Con gran amabilidad, le tocaba a él terminar el encuentro, porque si fuese por ellas, ahí se quedaban hasta el día del juicio final, y tanto él como su familia necesitaban descansar.
—Gracias por el recibimiento, no lo esperaba —dijo despidiéndose, sin saber cómo rayos se habían enterado de que llegaría a Estambul—. Ah, gracias —dijo sorprendido, cuando le ofrecieron un regalo, que al abrirlo, era una cadena con placas militares. Recordaba que en algunas de las fotos que hizo para editoriales, había usado unas, pero solo eso.
Se despidió una vez más y siguió con su camino, entonces vio a su hermana al lado de Burak, quien cargaba a su sobrina, ambos con amplias sonrisas.
Natalia casi corrió a su encuentro, y lo abrazó con gran fuerza. Él correspondió de la misma forma.
—Te he extrañado tanto —dijo Natalia aferrada—. Veo que te siguen asediando las chicas; al parecer, fuiste destinado para eso. —Empezó a darle besos en las mejillas.
—Estás hermosa Natalia, al parecer el turco te trata bien.
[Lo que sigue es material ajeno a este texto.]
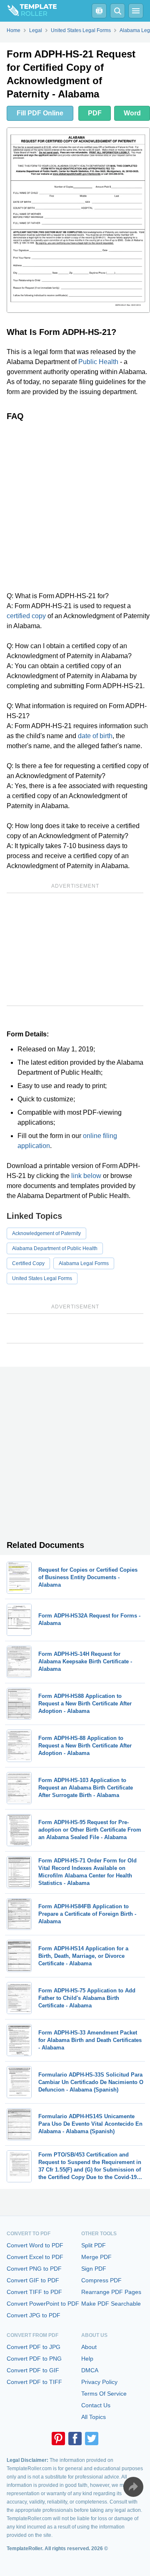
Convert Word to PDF (35, 2245)
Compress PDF (101, 2280)
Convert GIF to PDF (33, 2280)
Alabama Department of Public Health (55, 1248)
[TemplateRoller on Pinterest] (58, 2438)
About (89, 2347)
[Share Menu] (133, 2487)
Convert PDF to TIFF (34, 2382)
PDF (95, 113)
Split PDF (93, 2245)
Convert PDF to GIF (33, 2370)
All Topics (93, 2417)
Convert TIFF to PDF (34, 2292)
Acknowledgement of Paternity (46, 1233)
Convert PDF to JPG (33, 2347)
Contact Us (95, 2405)
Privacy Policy (99, 2382)
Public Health (98, 361)
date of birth (95, 735)
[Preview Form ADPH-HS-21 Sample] (78, 220)
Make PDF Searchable (111, 2303)
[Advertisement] (75, 506)
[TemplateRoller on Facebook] (75, 2438)
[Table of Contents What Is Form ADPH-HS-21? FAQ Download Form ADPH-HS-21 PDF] (99, 10)
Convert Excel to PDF (35, 2257)
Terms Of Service (104, 2393)
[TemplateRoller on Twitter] (91, 2438)
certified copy (26, 615)
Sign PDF (93, 2268)
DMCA (89, 2370)
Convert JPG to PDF (33, 2315)
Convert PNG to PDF (34, 2268)
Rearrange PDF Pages (111, 2292)
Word (132, 113)
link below (86, 1175)
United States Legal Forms (42, 1278)
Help (87, 2358)
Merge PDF (96, 2257)
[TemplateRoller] (28, 10)
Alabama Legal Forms (84, 1263)
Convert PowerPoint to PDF (43, 2303)
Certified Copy (28, 1263)
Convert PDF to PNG (34, 2358)
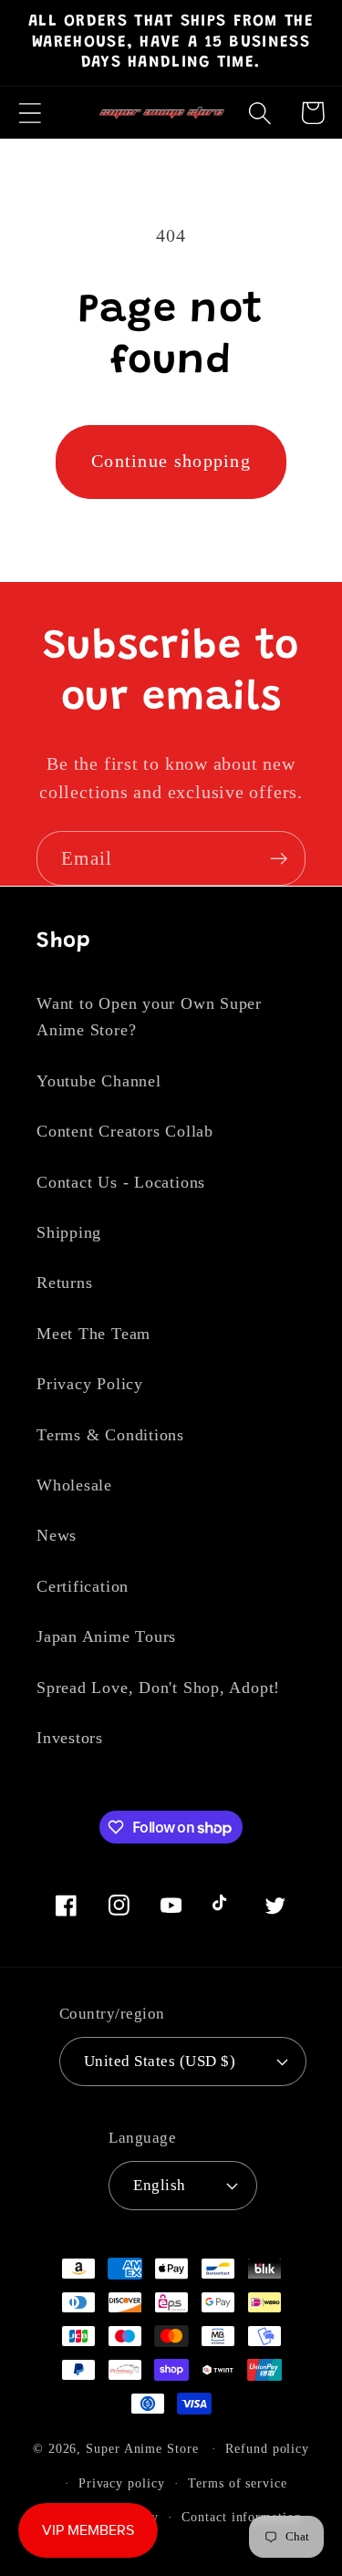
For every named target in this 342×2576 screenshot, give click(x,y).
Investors (69, 1738)
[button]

Aún no me perdono no haber venido a tu matrimonio ni al nacimiento de Nasila.
—No te preocupes. —Chasqueó los labios en un gesto de despreocupación—. Sé que tenías cosas muy importantes que hacer... Ahora ven, que quiero presentarte a mi familia, pero antes necesito saludar a Zoe y ver ese chico guapo que está en sus brazos.
Mientras Natalia abrazaba a Zoe y conocía a su sobrino, quien era la viva estampa de su hermano, pero con los ojos algo rasgados, el chofer se llevaba el equipaje.
—Levka, te presento a mi esposo, Burak.
—Un placer por fin conocerte personalmente —dijo Levka, saludando al marido de Natalia, y sus ojos se posaron en la niña de cinco meses que estaba en sus brazos—. Es hermosa —dijo enternecido, rozándole con la yema del dedo índice la sonrosada mejilla, familiarizándose con los ojitos color miel.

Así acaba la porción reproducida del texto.